Anthony Shadid reports:

The sheer symbolism of the day made it one of the most visceral episodes in modern Arab history. In a region whose destiny was so long determined by rulers who deemed their people unfit to rule, one of those rulers was being tried by his public. On this day, the aura of power — uncontested and distant — was made mundane, and Mr. Mubarak, dressed in white and bearing a look some read as disdain, was humbled.

“The first defendant, Mohammed Hosni al-Sayyid Mubarak,” the judge, Ahmed Rifaat, said, speaking in a wood-paneled courtroom to a cage holding Mr. Mubarak, his two sons, Gamal and Alaa, former Interior Minister Habib e-Adly and six other senior officers.

“Sir, I am present,” Mr. Mubarak replied into a microphone, from his bed.

“You heard the changes that the prosecutor made against you,” the judge said from the podium. “What do you say?”

“I deny all these accusations completely,” he replied, wearily waving his hand.

Then he handed the microphone to his son, Gamal.

The trial began precisely at its start time, 10 a.m. in Cairo. While the other defendants took a seat, Mr. Mubarak’s sons remained standing, the youngest, Gamal, seeming to block the view of his father from the cameras in the courtroom. Mr. Mubarak appeared tired but alert, occasionally speaking with his sons, who both held Korans.

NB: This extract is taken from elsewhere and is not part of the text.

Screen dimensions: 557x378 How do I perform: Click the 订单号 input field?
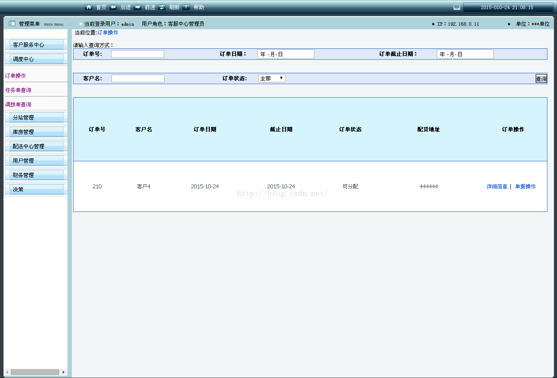click(x=138, y=54)
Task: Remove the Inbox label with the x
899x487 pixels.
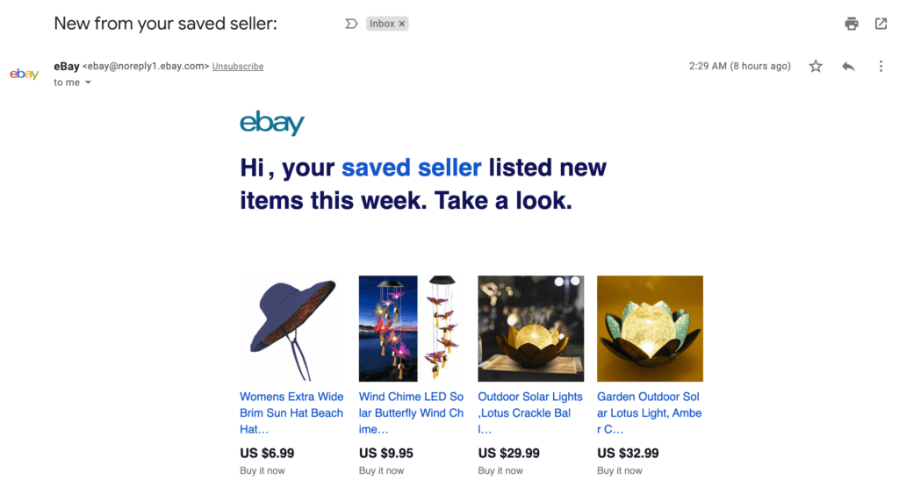Action: tap(402, 24)
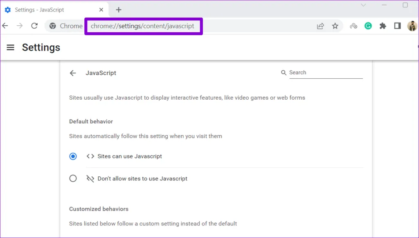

As Mr. Mubarak denied the charges in the proceedings, which were broadcast on a large-screen television outside the police academy, his opponents gathered there roared in disapproval.

“Then who did it?” some asked.

The scene was tumultuous there on a sun-drenched parking lot, with a few dozen of Mr. Mubarak’s supporters sharing space with his opponents. At times, they scuffled; in intermittent clashes, the two sides threw rocks at each other. As Mr. Mubarak arrived at the courtroom, some of his supporters cried, waving pictures that read, “The insult to Mubarak is an insult to all honorable Egyptians.” Others shouted adulation at the screen.

“We love you, Mr. President,” some chanted.

Those sentiments were overwhelmed by the denunciations of his critics, in a trial that seemed to incarnate all the frustrations and degradations of a state that treated its people as rabble. Someone was finally being held to account, many said Wednesday.